STORED RECORDS:
===============
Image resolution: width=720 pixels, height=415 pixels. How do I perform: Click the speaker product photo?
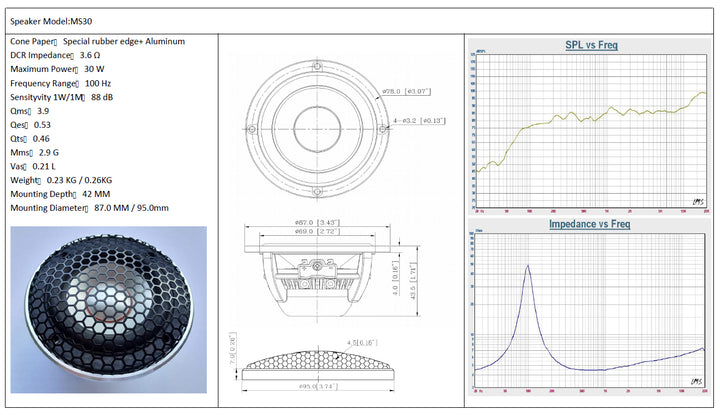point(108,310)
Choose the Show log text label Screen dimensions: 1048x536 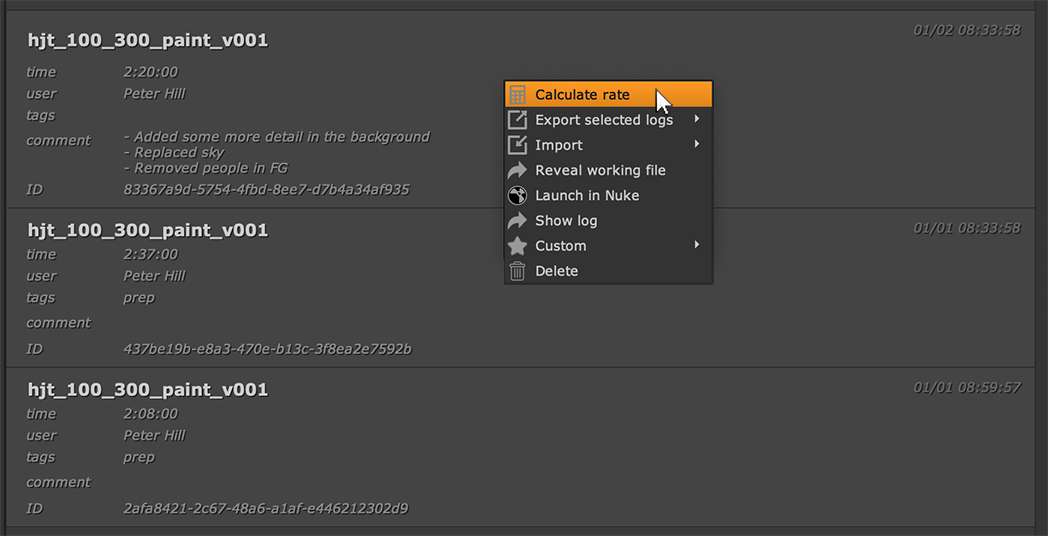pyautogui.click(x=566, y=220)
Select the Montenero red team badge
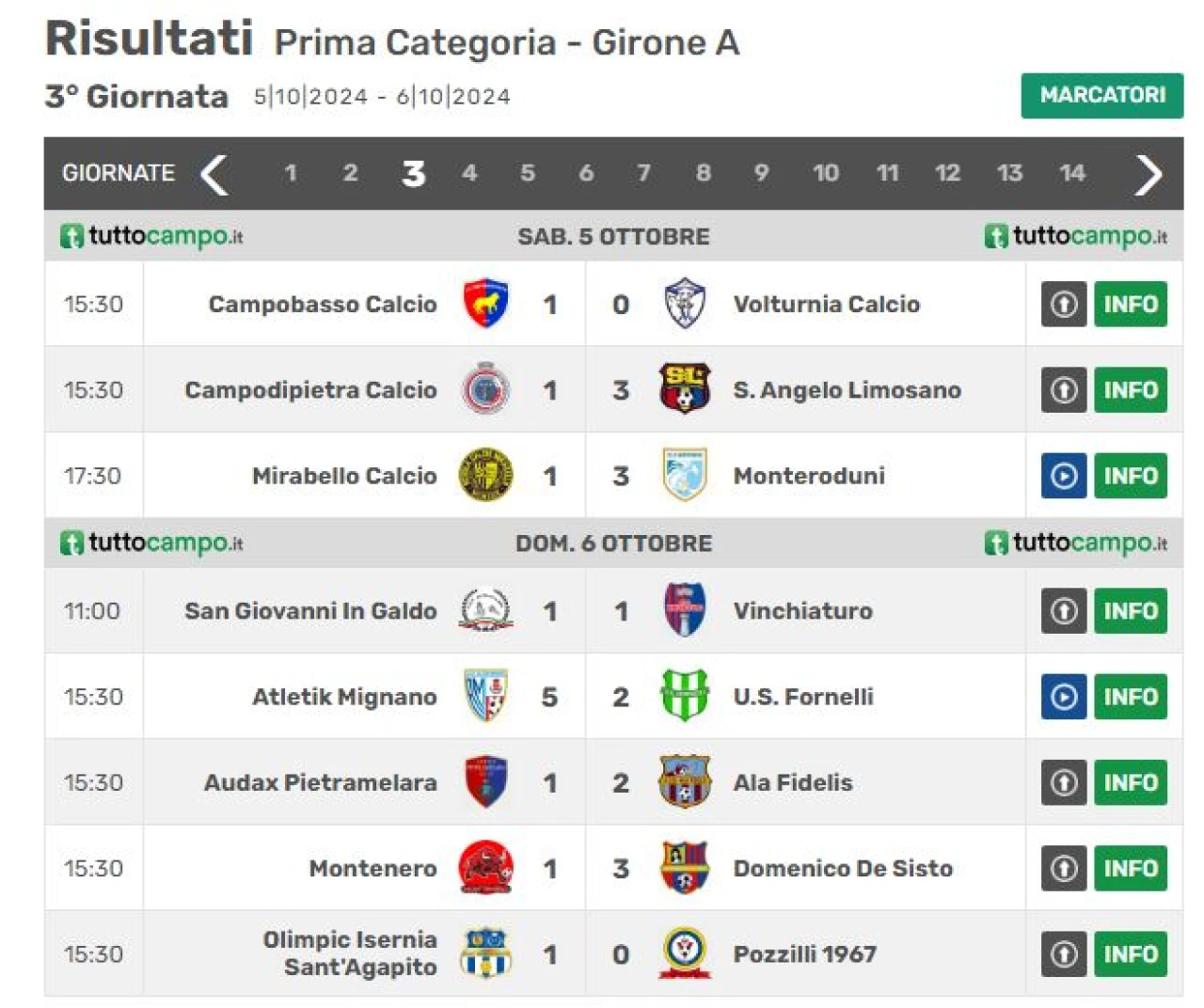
===============
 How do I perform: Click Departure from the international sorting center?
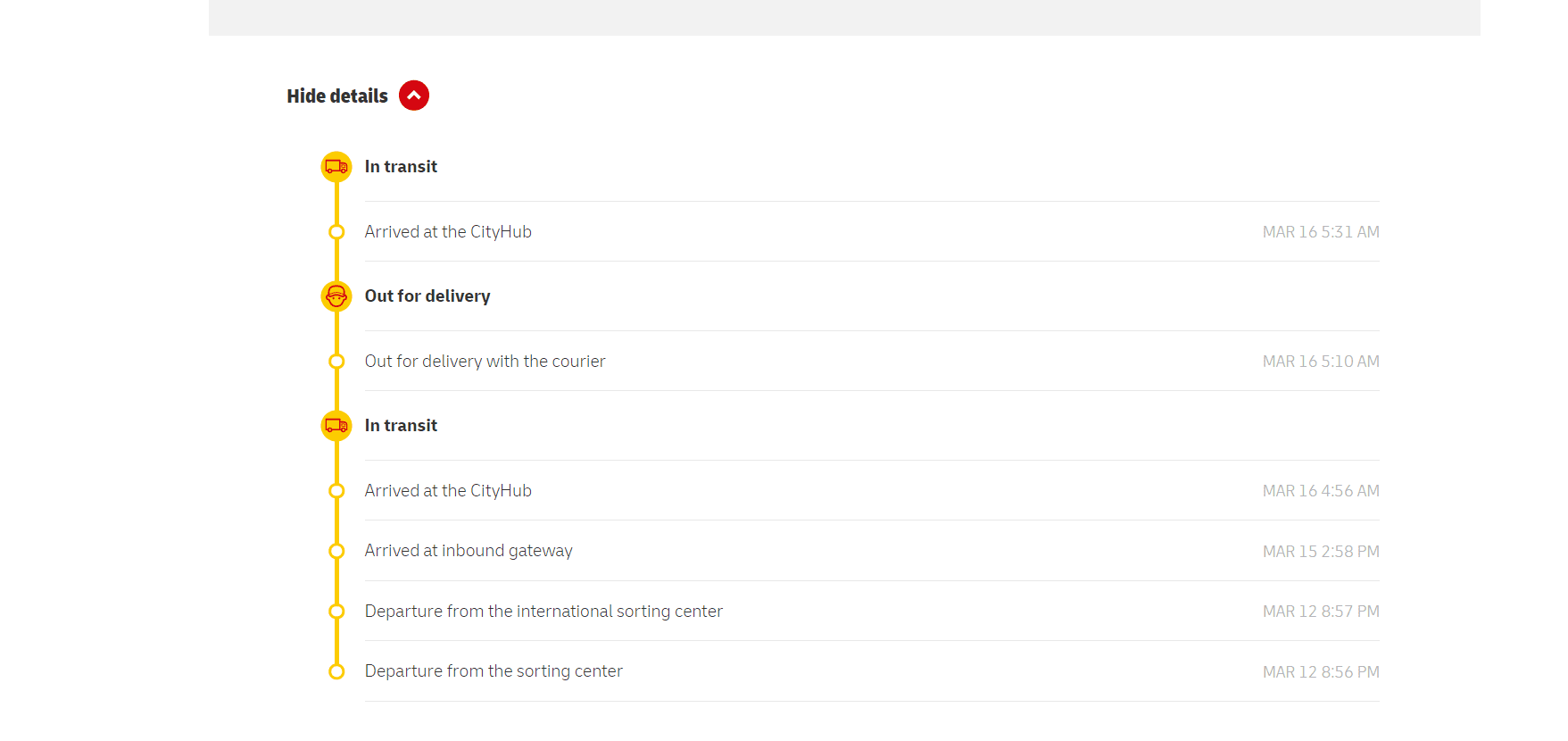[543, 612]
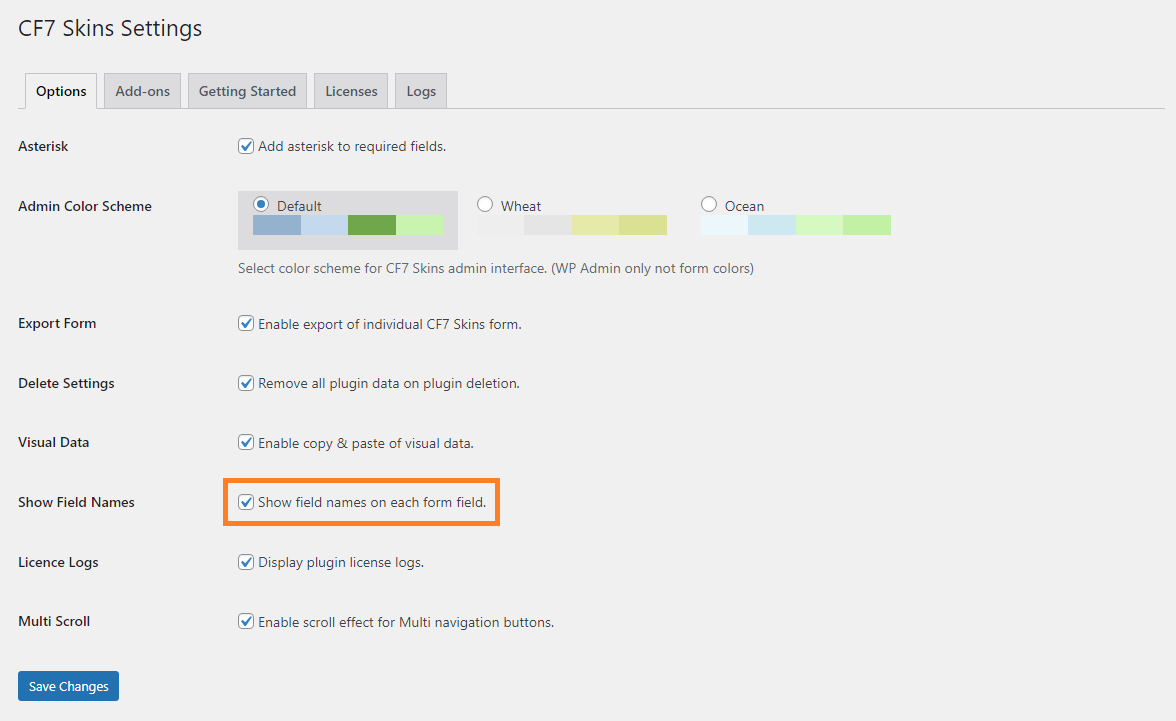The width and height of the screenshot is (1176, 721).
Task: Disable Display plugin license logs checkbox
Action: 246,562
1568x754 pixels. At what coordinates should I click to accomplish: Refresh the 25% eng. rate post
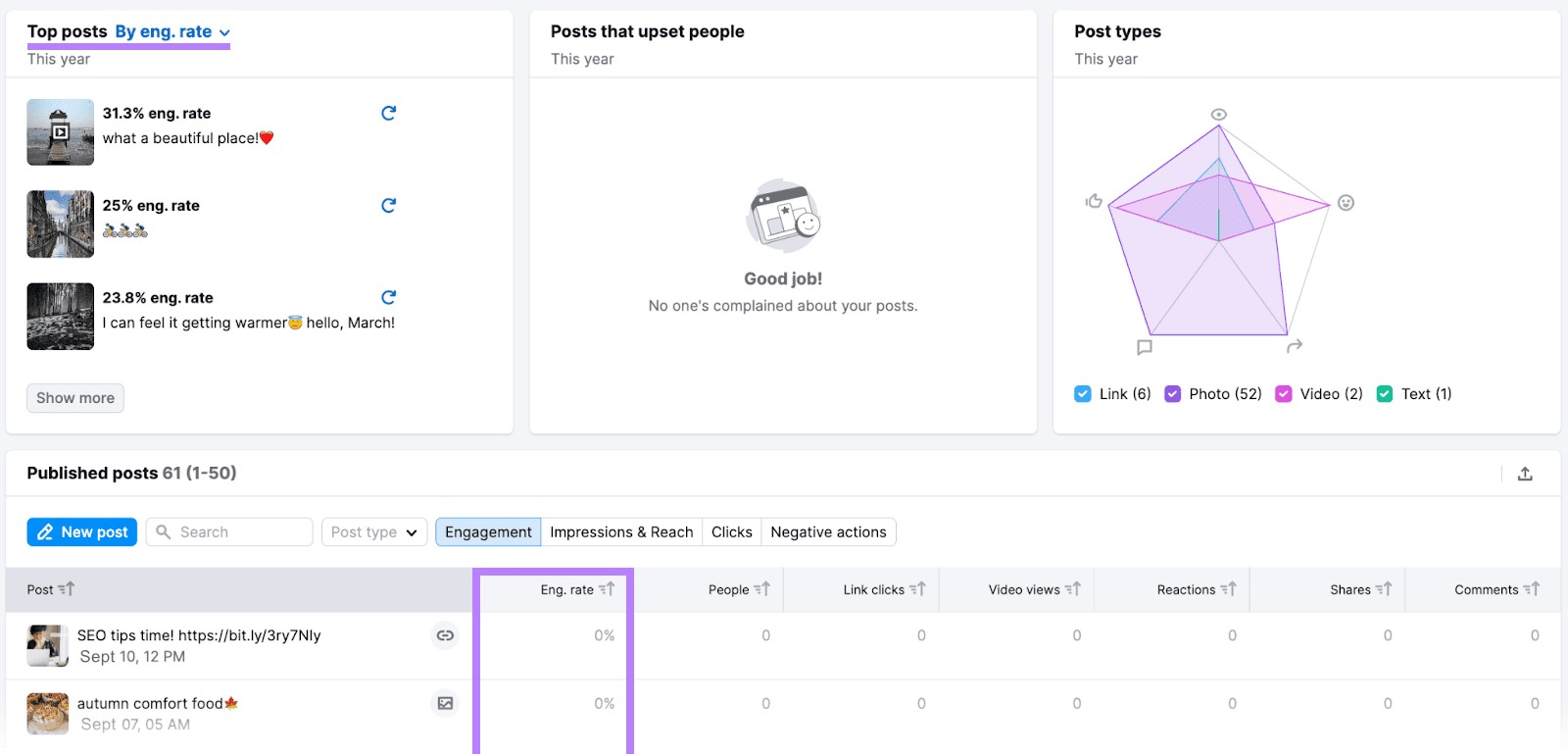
===============
YOUR GOAL: Copy the entries from the line containing "How do I perform: Click Departure" through the line containing "1568x754 pixels. At", including both of those lines, and leave the pictures out.

TASK RESPONSE:
 How do I perform: Click Departure from the international sorting center?
[543, 612]
The width and height of the screenshot is (1176, 721).
Task: Disable Display plugin license logs checkbox
Action: 246,562
1568x754 pixels. At what coordinates should I click to accomplish: Refresh the 25% eng. rate post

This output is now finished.